Part 6: Music Hath Charms

'Well, Joey,' said Emily, grinning at him as she pushed back her chair a bit, puffing out her cheeks and patting her stomach to suggest fullness, 'you certainly know places to eat that give you value for money.'

Joey regarded her with wholehearted admiration. He did like his dates to enjoy their food, and in that respect Emily beat them all.

'Are all English women as fond of food as you?' he asked.

'Oh no,' said Emily. 'Plenty are obsessed with dieting, just like over here, and then there are the ones who eat nothing but junk food and, my God, it shows! But I've always liked good food. I'm lucky, I suppose: as long as I can keep reasonably active, I don't put on much weight, and I can easily get it off again. And rushing about Central Perk for eight hours at a stretch is not a bad way to keep active!'

'You certainly put your back into it,' said Joey. 'Rachel, now – she did as little as she could get away with.'

'I can imagine,' said Emily, grinning. 'I love her dearly, but she's not what you might call energetic – except when it comes to shopping, of course.'

They both chuckled. Then, finally, Joey turned the conversation to a topic that he had been wanting to raise.

'Er, you … there's nothing serious between you and Gunther?' he asked a little tentatively.

'There's nothing between me and Gunther at all,' said Emily emphatically. 'We really are just good friends. Anyway, haven't you noticed, he's got a fan club now?'

'Hey, that's right,' said Joey. 'Suddenly he has girls all over him. I've never seen the guy look happier. What happened?'

'I, um, directed his attention to some women who seemed … interested in him, 'said Emily demurely.
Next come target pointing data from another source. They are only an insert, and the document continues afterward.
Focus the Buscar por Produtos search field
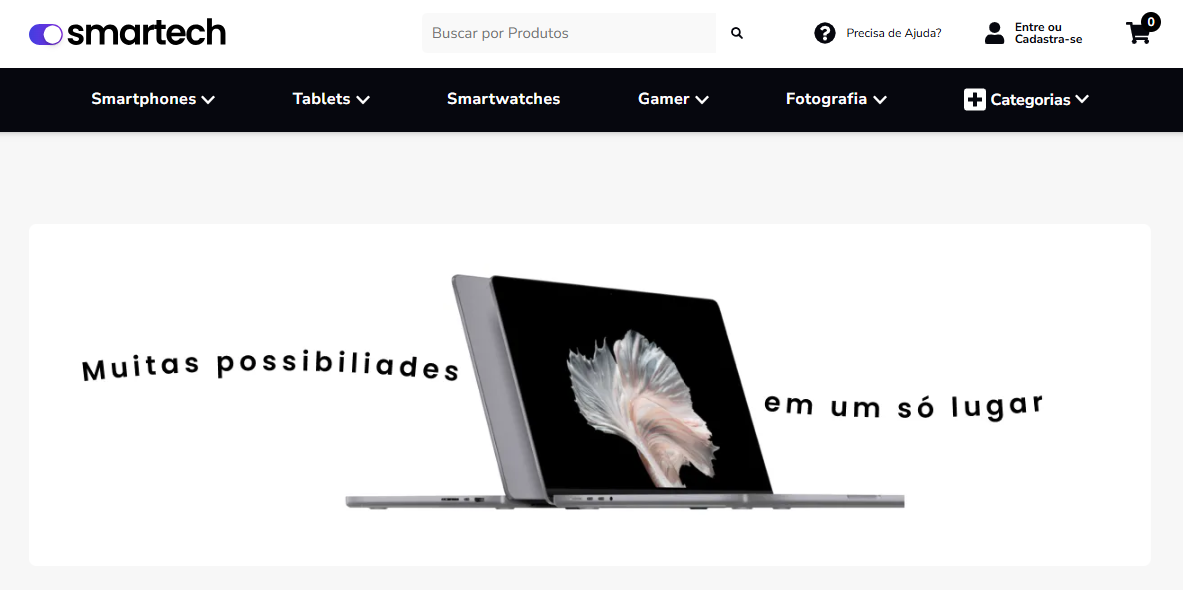This screenshot has height=590, width=1183. tap(569, 33)
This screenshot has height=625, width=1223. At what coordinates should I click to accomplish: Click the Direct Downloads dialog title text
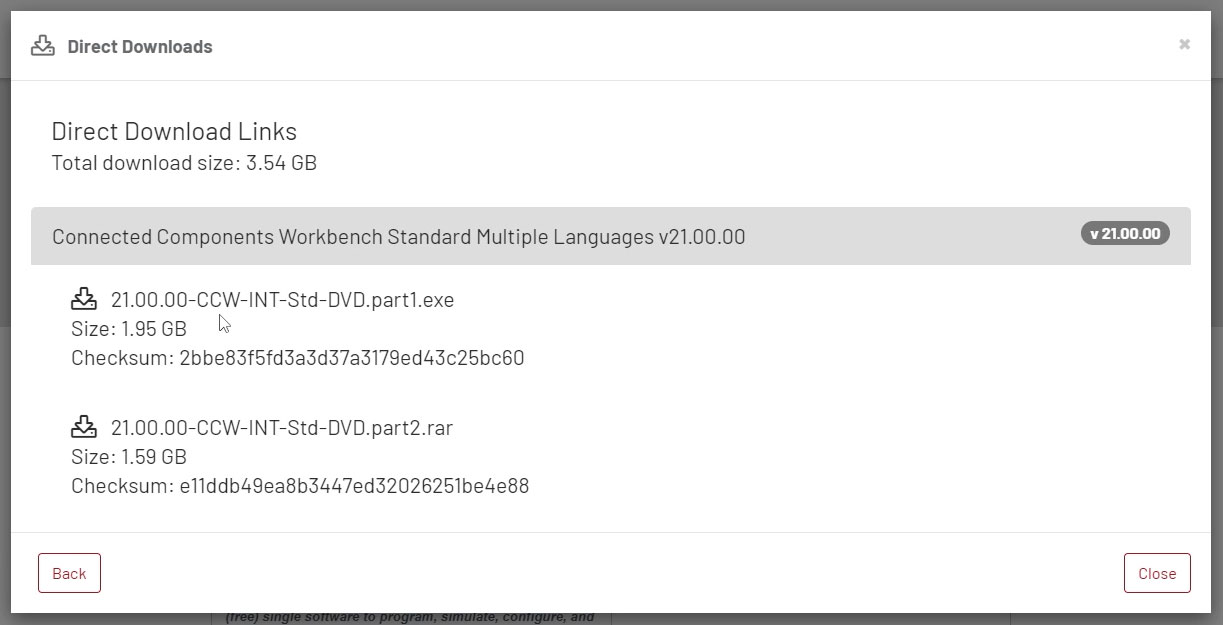pyautogui.click(x=140, y=47)
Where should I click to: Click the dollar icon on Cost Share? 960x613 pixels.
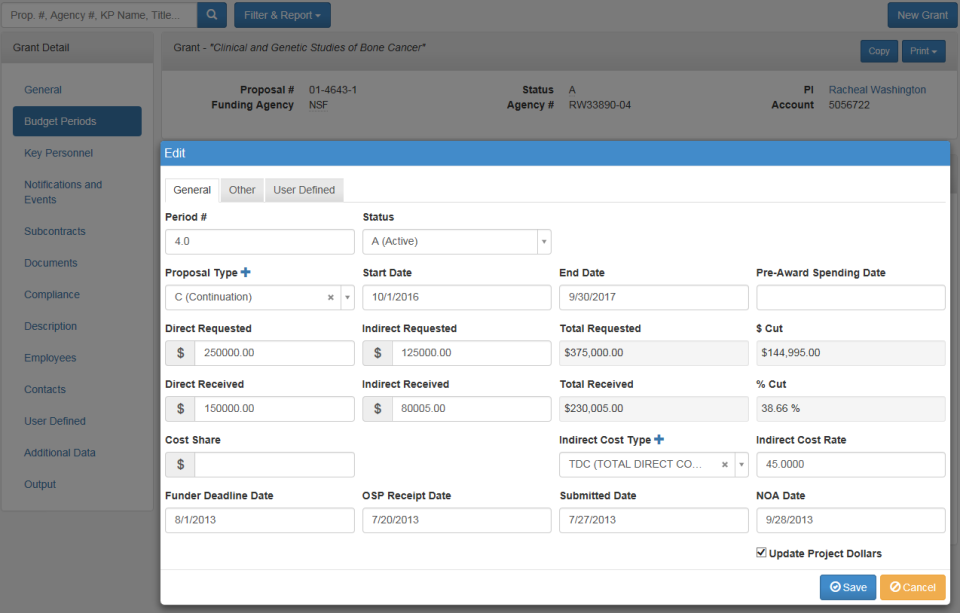pos(181,464)
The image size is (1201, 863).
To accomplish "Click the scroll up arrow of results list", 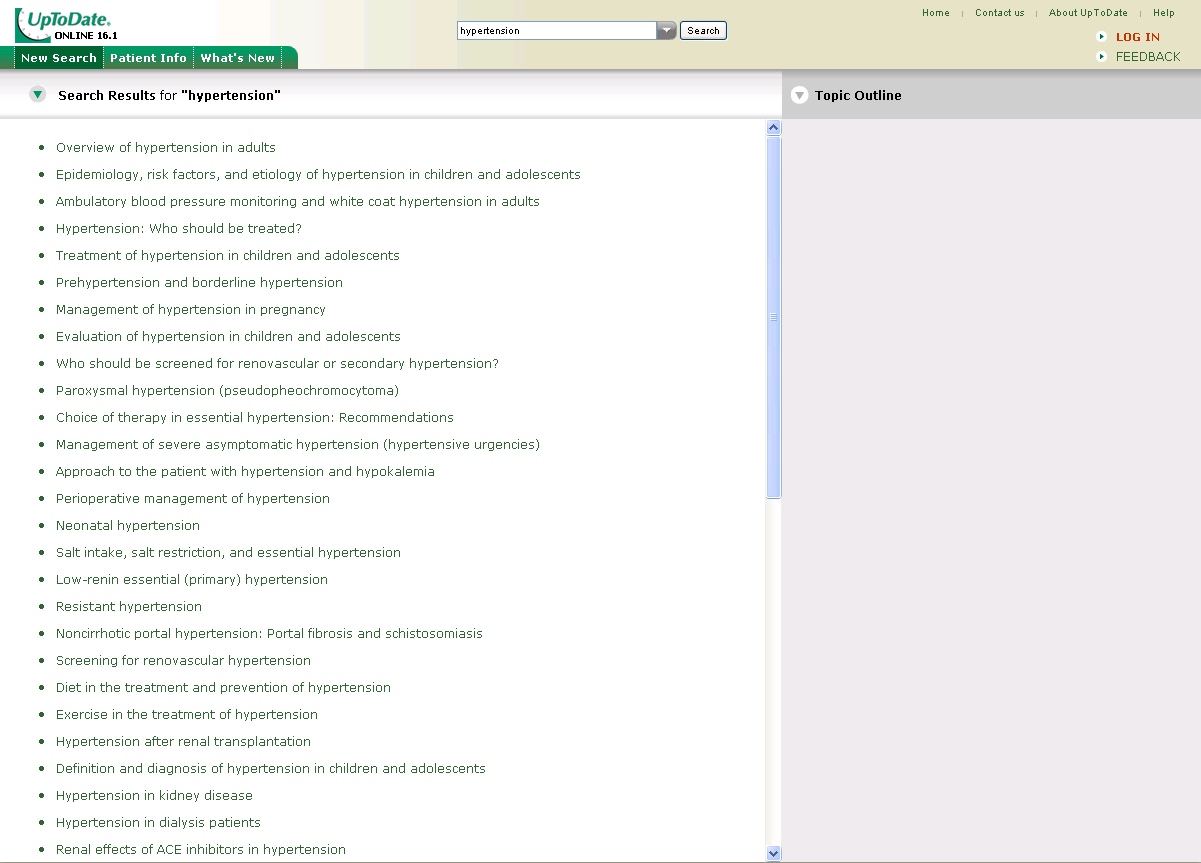I will click(773, 128).
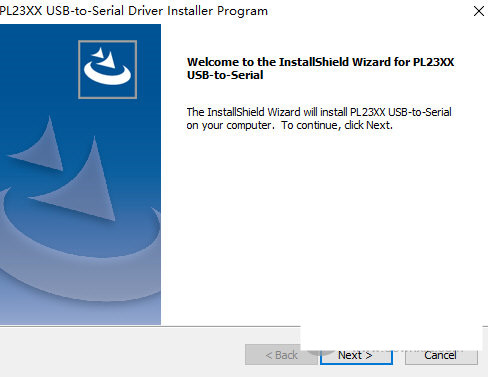The height and width of the screenshot is (377, 488).
Task: Click the small faded triangle in the sidebar artwork
Action: click(39, 145)
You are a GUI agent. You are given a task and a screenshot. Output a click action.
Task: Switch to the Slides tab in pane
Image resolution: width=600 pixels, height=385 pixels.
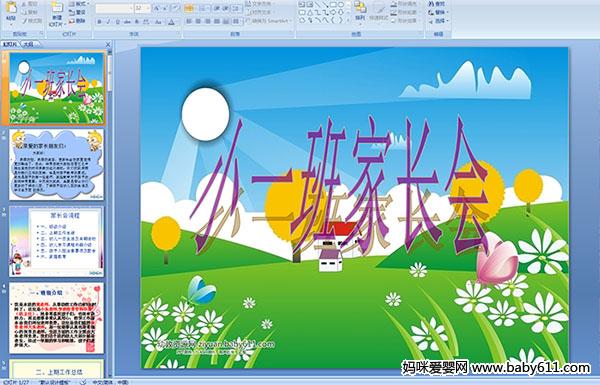click(x=10, y=44)
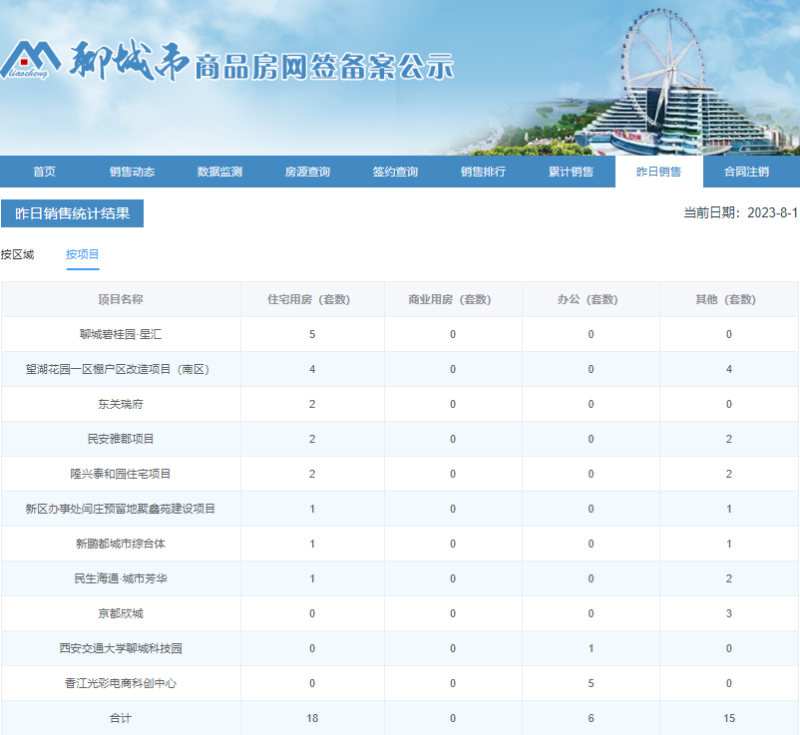Click the 住宅用房（套数）column header
This screenshot has width=800, height=735.
(312, 298)

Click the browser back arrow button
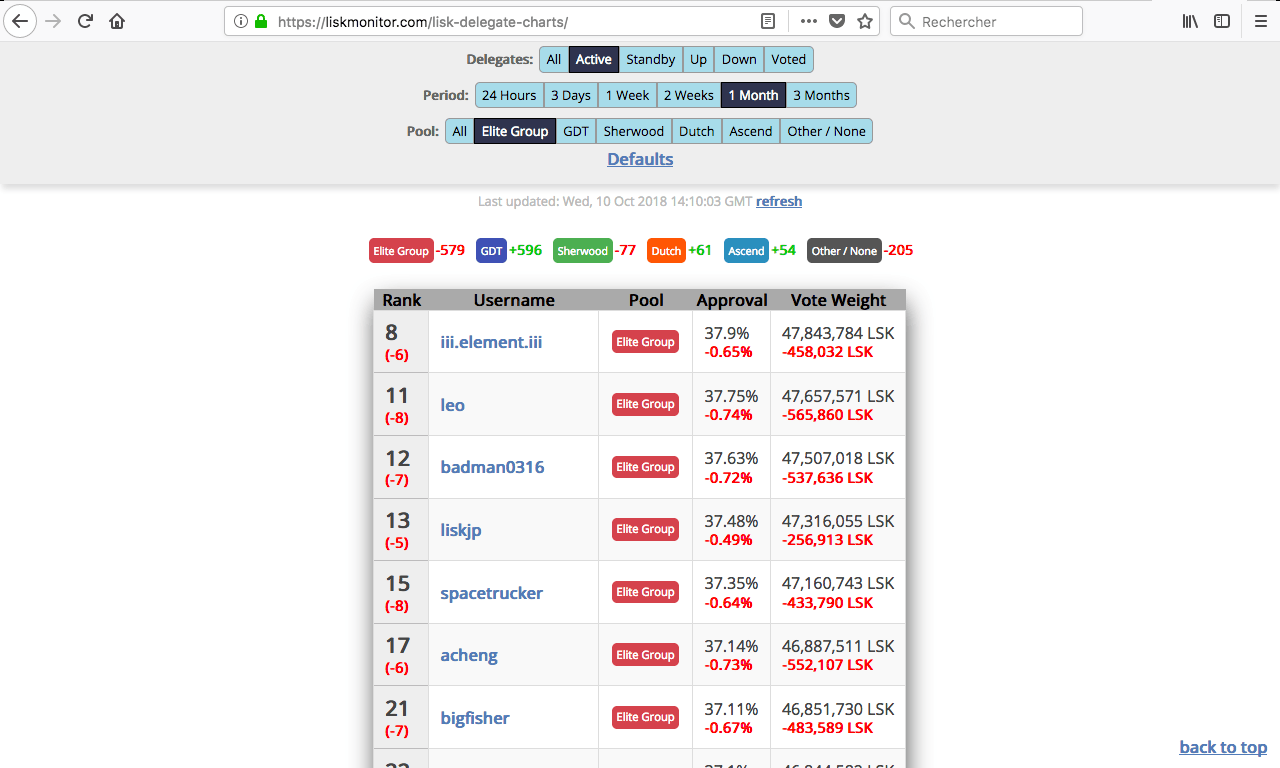(x=20, y=21)
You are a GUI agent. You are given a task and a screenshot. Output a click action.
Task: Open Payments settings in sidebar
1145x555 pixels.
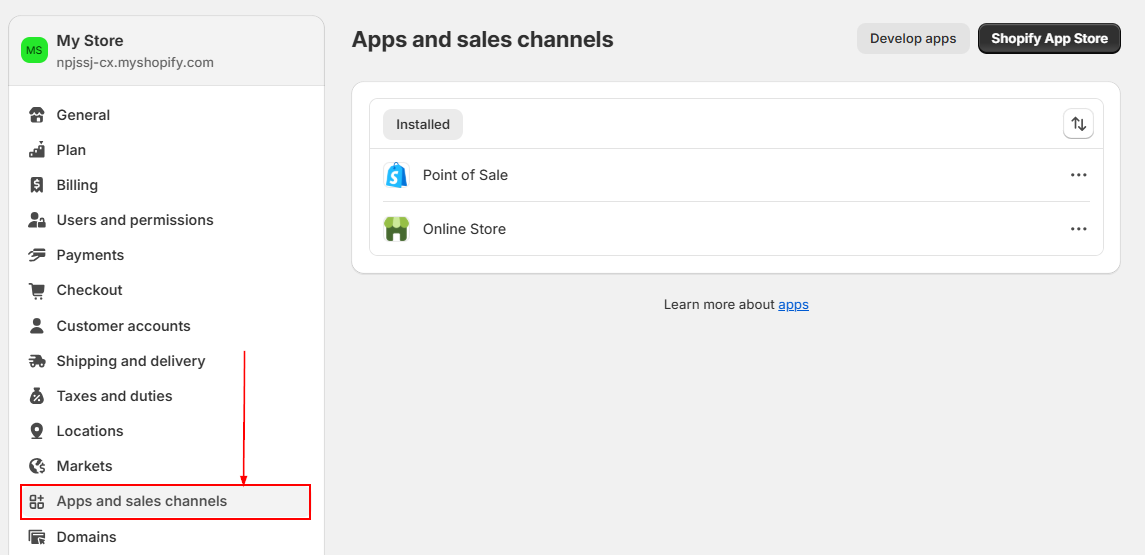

Joey regarded her with respect.  'Boy, you really are something, Emily. You make it up with Rachel, smooth it all over with Ross and calm him right down over the Chandler and Monica stuff, you set Gunther up, and you've become a great partner and roomie for Phoebe. Don't you ever want anything for yourself?'

Emily looked at him with a wicked glint in her eye. 'Well, Joey, there is something that you seem the ideal person to supply – strictly as a one-off, you understand.'

Joey looked at her wide-eyed. 'You mean …?'

'Yes,' said Emily, her wicked look intensifying. She reached across the table and took his hand, squeezing gently. 'I'd like to get laid, as you say.' She smiled at him, completely at ease.

Joey felt quite disoriented. Only very rarely did women come on to him quite so openly. He also felt disappointment. Was Emily seeing him as no more than a convenient way to satisfy sexual frustration?

She was regarding him with an amused expression. 'How does it feel?'

He looked even more startled. 'Huh?'

'Come on, Joey,' she said. 'How often have you had sex when you had absolutely no intention of following it up?'

He ducked his head in acknowledgement. 'Okay, but, but … I, um, I was thinking …' He couldn't find the words to express his feelings, which were rather unfamiliar to him anyway.

Her face changed. 'Oh Joey, were you hoping to start a relationship with me?'

Suddenly unable to look her in the face, he nodded. She squeezed his hand again. 'I'm sorry, Joey. I like you a lot, but I don't think I could get serious about you. Is that going to be hard to take?'

He looked up, to see her regarding him sympathetically.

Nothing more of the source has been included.